**Problem description:**
Please print the entries below exactly, from the line with "Expand the TIMELINE" through the line with "Given: Open the 模型应用 tab", including both of those lines and leaving out all others.

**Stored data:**
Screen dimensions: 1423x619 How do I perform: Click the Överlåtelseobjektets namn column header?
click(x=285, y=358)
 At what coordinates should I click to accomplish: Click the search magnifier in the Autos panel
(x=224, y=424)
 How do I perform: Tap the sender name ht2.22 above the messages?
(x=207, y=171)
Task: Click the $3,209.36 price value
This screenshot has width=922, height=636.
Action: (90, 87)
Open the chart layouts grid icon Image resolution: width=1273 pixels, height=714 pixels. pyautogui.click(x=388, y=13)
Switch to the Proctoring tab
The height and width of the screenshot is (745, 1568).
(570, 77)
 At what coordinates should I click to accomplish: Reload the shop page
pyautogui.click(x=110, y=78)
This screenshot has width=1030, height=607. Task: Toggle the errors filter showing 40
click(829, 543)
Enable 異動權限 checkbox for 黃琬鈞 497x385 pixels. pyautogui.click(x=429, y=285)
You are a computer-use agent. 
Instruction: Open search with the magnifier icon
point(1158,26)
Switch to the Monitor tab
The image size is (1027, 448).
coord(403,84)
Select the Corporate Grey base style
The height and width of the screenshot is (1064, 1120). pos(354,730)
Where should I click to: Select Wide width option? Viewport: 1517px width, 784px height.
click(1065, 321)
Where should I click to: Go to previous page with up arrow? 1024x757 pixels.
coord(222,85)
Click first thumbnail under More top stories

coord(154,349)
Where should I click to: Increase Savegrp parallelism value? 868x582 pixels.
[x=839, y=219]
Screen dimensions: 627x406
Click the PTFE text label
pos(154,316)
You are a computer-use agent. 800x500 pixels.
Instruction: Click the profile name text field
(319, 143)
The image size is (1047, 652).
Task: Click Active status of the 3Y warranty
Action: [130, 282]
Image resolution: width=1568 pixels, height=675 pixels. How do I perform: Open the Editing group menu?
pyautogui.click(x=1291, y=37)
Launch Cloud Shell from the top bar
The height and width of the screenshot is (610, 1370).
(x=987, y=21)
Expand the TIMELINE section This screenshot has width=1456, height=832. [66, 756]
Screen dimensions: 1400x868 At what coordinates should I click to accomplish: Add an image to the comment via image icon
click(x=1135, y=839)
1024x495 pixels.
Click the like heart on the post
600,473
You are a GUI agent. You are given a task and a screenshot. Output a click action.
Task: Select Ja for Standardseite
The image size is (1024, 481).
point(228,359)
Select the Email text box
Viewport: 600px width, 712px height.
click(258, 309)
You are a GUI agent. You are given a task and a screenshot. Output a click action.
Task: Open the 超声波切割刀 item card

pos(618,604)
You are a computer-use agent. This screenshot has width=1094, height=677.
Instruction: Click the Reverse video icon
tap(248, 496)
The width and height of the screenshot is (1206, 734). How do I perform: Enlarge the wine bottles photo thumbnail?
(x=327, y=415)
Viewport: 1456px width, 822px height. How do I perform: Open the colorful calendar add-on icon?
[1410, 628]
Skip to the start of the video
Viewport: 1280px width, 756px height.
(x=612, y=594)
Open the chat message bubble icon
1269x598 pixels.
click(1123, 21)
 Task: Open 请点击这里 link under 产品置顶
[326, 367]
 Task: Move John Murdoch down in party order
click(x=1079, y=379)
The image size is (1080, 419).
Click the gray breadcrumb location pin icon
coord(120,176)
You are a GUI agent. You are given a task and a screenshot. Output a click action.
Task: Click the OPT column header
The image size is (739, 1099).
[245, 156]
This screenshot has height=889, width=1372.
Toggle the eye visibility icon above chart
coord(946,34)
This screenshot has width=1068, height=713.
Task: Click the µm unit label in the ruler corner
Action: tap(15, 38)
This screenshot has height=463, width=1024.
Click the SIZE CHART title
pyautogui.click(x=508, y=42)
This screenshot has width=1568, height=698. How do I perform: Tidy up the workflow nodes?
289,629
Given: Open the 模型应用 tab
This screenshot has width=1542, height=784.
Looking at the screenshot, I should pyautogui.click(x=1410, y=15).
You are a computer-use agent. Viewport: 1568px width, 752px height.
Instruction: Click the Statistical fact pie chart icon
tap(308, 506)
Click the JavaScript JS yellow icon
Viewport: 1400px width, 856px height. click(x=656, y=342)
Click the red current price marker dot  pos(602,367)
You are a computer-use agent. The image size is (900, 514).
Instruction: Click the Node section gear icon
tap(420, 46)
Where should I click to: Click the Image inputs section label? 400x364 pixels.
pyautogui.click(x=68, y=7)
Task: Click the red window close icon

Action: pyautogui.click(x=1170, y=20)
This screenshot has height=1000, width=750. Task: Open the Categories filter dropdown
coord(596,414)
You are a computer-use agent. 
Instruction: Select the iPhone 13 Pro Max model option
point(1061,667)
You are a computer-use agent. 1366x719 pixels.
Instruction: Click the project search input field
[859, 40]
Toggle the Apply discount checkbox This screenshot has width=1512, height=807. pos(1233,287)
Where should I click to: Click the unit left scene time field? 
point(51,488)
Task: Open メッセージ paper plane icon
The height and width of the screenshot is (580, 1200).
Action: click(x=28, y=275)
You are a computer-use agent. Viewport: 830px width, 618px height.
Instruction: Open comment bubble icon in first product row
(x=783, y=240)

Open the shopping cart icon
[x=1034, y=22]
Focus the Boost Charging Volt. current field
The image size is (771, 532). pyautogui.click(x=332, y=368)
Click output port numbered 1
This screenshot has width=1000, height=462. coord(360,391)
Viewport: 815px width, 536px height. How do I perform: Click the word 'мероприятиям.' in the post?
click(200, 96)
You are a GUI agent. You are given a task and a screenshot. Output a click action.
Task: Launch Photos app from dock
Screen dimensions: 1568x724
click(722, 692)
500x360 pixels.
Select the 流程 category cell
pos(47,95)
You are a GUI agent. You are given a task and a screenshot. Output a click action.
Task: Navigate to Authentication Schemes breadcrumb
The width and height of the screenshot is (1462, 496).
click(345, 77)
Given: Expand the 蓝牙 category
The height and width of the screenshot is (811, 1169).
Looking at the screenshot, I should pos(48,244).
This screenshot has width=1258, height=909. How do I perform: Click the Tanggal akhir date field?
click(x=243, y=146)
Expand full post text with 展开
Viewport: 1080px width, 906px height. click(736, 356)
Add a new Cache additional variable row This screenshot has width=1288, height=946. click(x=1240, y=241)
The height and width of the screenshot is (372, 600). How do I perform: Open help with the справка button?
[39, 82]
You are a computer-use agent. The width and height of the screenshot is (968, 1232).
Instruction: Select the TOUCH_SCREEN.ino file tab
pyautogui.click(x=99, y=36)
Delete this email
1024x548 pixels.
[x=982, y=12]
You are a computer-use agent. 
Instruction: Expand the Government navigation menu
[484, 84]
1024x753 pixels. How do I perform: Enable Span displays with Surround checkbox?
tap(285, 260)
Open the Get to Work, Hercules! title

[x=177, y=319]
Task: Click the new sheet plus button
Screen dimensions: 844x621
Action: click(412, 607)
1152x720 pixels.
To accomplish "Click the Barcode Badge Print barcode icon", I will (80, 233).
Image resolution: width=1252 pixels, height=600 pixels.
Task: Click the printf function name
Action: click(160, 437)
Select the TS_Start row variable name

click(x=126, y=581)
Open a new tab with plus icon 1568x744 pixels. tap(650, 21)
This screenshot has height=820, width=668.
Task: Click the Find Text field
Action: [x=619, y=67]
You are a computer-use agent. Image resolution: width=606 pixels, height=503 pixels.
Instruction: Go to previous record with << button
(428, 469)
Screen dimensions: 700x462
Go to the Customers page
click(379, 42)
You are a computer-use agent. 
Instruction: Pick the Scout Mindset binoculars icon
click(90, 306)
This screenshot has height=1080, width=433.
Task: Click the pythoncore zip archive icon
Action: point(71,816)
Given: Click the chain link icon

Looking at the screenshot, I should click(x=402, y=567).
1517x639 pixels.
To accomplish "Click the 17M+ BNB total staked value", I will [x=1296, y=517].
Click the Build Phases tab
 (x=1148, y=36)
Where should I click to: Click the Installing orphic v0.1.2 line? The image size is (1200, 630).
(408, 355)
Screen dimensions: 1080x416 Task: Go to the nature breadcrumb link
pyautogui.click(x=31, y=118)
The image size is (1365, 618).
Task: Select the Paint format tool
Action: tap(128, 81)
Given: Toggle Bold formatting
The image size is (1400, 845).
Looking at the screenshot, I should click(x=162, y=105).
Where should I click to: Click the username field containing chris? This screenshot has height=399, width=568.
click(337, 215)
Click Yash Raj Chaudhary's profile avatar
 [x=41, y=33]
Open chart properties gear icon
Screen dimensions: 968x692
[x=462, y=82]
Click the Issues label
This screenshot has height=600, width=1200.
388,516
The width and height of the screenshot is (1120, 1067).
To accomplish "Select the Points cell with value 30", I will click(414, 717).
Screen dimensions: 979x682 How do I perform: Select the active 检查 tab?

**Problem solution:**
Expand the TIMELINE section This screenshot has width=1456, height=832. [66, 756]
Screen dimensions: 1400x868 At what coordinates should I click to accomplish: Add an image to the comment via image icon
click(x=1135, y=839)
1024x495 pixels.
Click the like heart on the post
600,473
You are a GUI agent. You are given a task and a screenshot. Output a click action.
Task: Select Ja for Standardseite
The image size is (1024, 481).
point(228,359)
Select the Email text box
Viewport: 600px width, 712px height.
click(258, 309)
You are a GUI agent. You are given a task and a screenshot. Output a click action.
Task: Open the 超声波切割刀 item card

pos(618,604)
You are a computer-use agent. This screenshot has width=1094, height=677.
Instruction: Click the Reverse video icon
tap(248, 496)
The width and height of the screenshot is (1206, 734). How do I perform: Enlarge the wine bottles photo thumbnail?
(x=327, y=415)
Viewport: 1456px width, 822px height. How do I perform: Open the colorful calendar add-on icon?
[1410, 628]
Skip to the start of the video
Viewport: 1280px width, 756px height.
(x=612, y=594)
Open the chat message bubble icon
1269x598 pixels.
click(1123, 21)
 Task: Open 请点击这里 link under 产品置顶
[326, 367]
 Task: Move John Murdoch down in party order
click(x=1079, y=379)
The image size is (1080, 419).
Click the gray breadcrumb location pin icon
coord(120,176)
You are a GUI agent. You are given a task and a screenshot. Output a click action.
Task: Click the OPT column header
The image size is (739, 1099).
[245, 156]
This screenshot has height=889, width=1372.
Toggle the eye visibility icon above chart
coord(946,34)
This screenshot has width=1068, height=713.
Task: Click the µm unit label in the ruler corner
Action: tap(15, 38)
This screenshot has height=463, width=1024.
Click the SIZE CHART title
pyautogui.click(x=508, y=42)
This screenshot has width=1568, height=698. How do I perform: Tidy up the workflow nodes?
289,629
Given: Open the 模型应用 tab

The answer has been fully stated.